January 8, 2016 / by emptywheel

 

In Response to Continued Resonance of Awlaki Videos, US Relaunched Social Media Propaganda Campaign

As far as we know, the perpetrators of the November attack on Paris were radicalized by each other, in specific neighborhoods in Europe.

According to the complaint filed against his Enrique Marquez, the friend who got him guns, Syed Rizwan Farook, adopted radical beliefs after consuming the lectures, videos, and magazine of Anwar al-Awlaki. In fact, Farook and Marquez moved towards planning an attack in 2011, in the immediate wake of the drone killing of Awlaki and his son. As to Tashfeen Malik, Farook’s wife, while she did some searches on ISIS just before Farook started an attack on his workplace, public reporting suggests that like the French terrorists, she adopted extreme beliefs through relationships formed in brick and mortar life.

JOBS:
(1) According to the post on the Awlaki videos, when did Farook and Marquez move toward planning an attack?
(2) From the post on the Awlaki videos, return the passage that begins at the words "In Response to" and ends after "and mortar life.".
The data that follows is not needed for the tasks on the post.

RECORDS PROVIDED:
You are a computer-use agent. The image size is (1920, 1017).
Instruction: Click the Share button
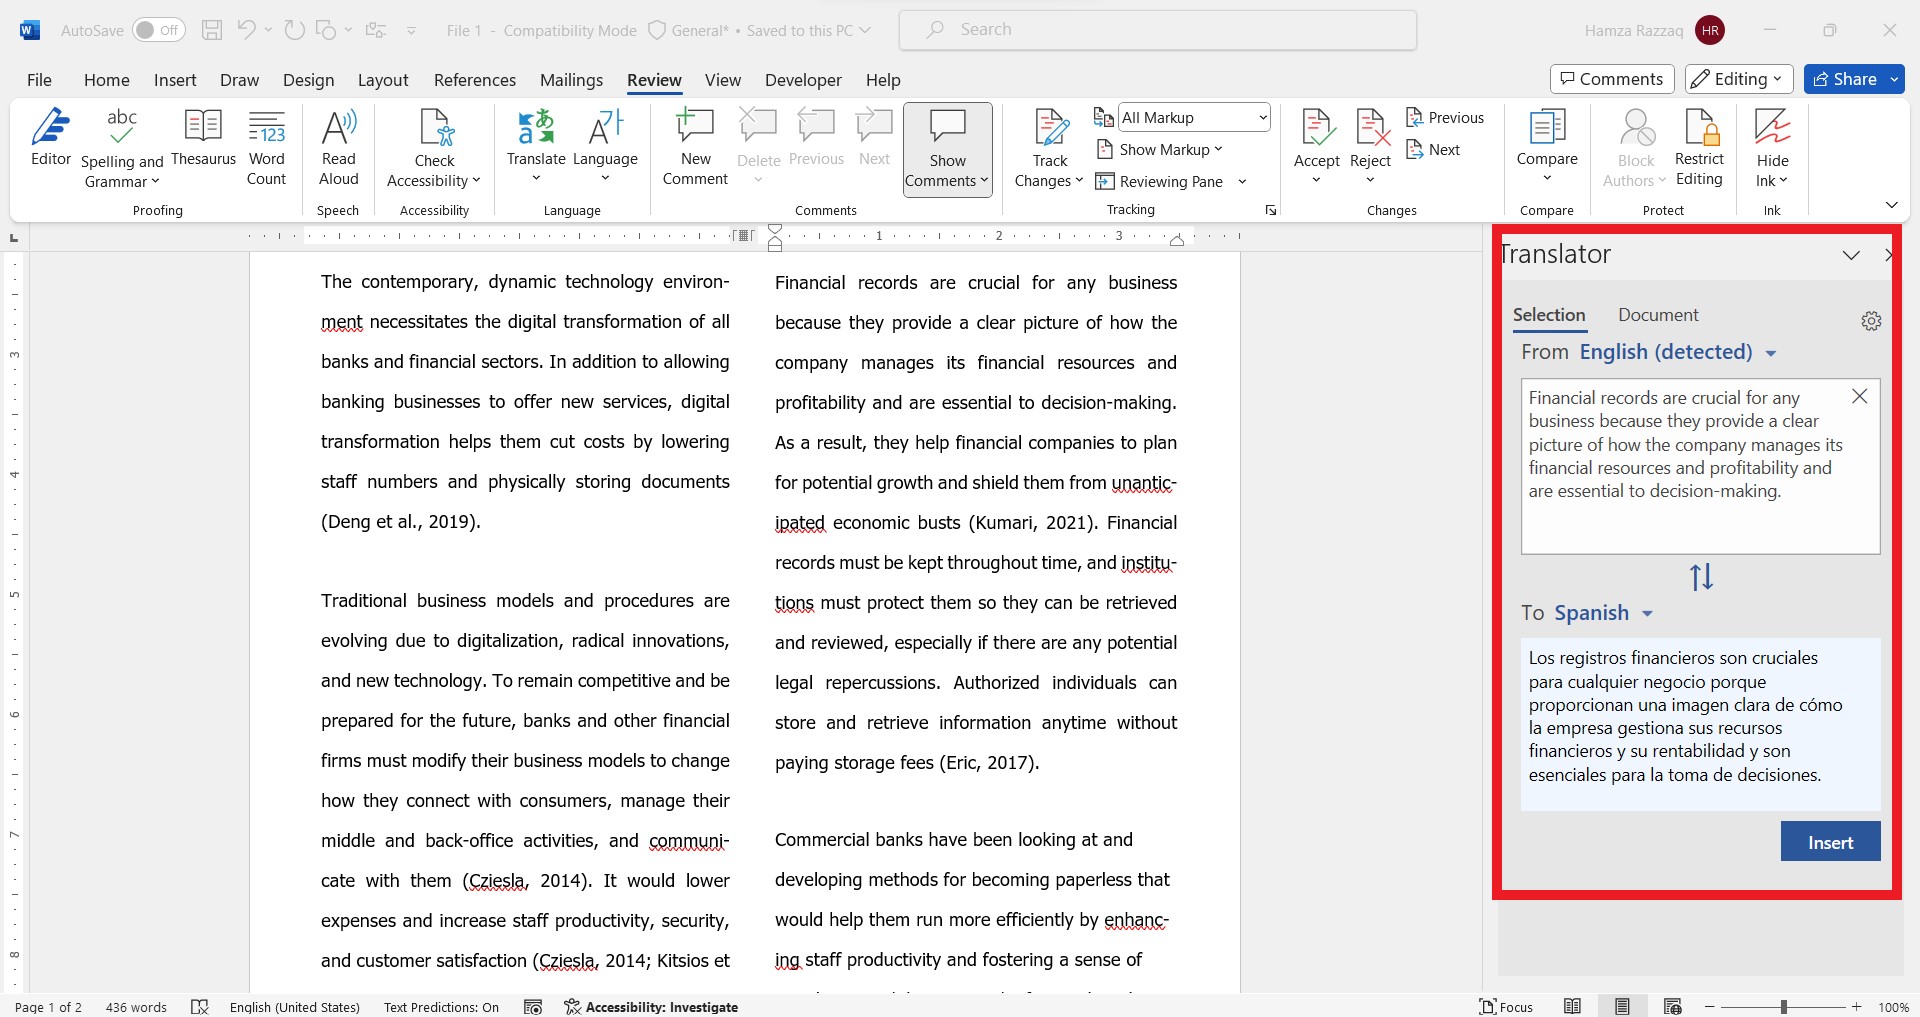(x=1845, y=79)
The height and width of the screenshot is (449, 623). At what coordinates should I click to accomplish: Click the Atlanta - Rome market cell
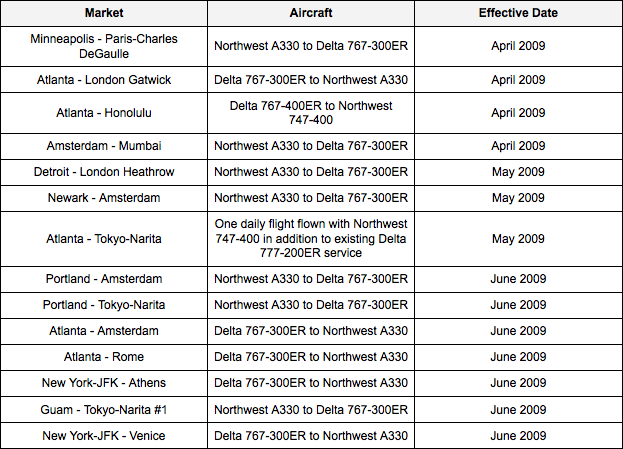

==

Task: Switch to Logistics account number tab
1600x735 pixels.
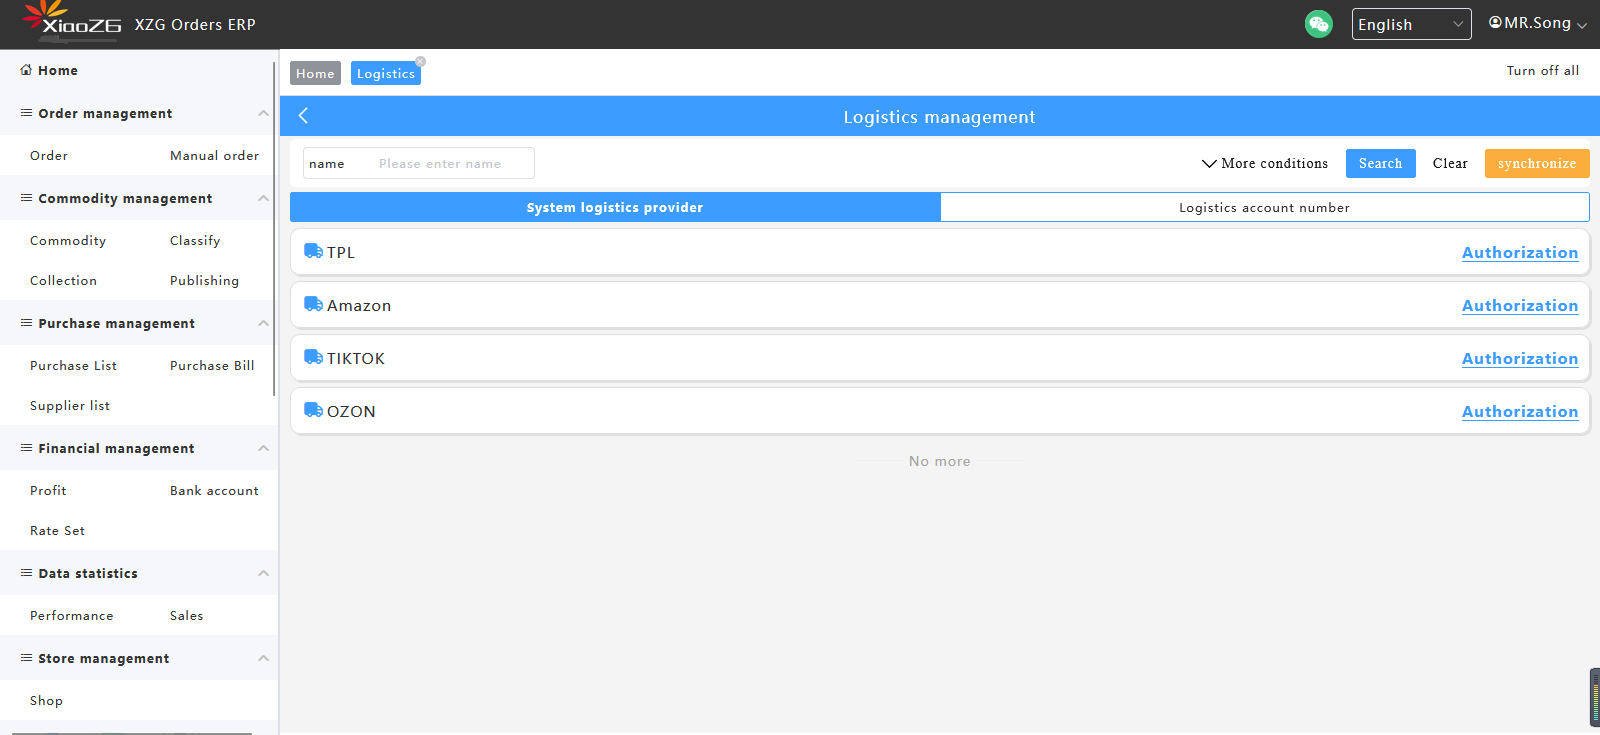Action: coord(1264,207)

SOLUTIONS TO EACH TASK:
(1) In 2011, immediately after the drone killing of Awlaki and his son.

(2)
In Response to Continued Resonance of Awlaki Videos, US Relaunched Social Media Propaganda Campaign

As far as we know, the perpetrators of the November attack on Paris were radicalized by each other, in specific neighborhoods in Europe.

According to the complaint filed against his Enrique Marquez, the friend who got him guns, Syed Rizwan Farook, adopted radical beliefs after consuming the lectures, videos, and magazine of Anwar al-Awlaki. In fact, Farook and Marquez moved towards planning an attack in 2011, in the immediate wake of the drone killing of Awlaki and his son. As to Tashfeen Malik, Farook’s wife, while she did some searches on ISIS just before Farook started an attack on his workplace, public reporting suggests that like the French terrorists, she adopted extreme beliefs through relationships formed in brick and mortar life.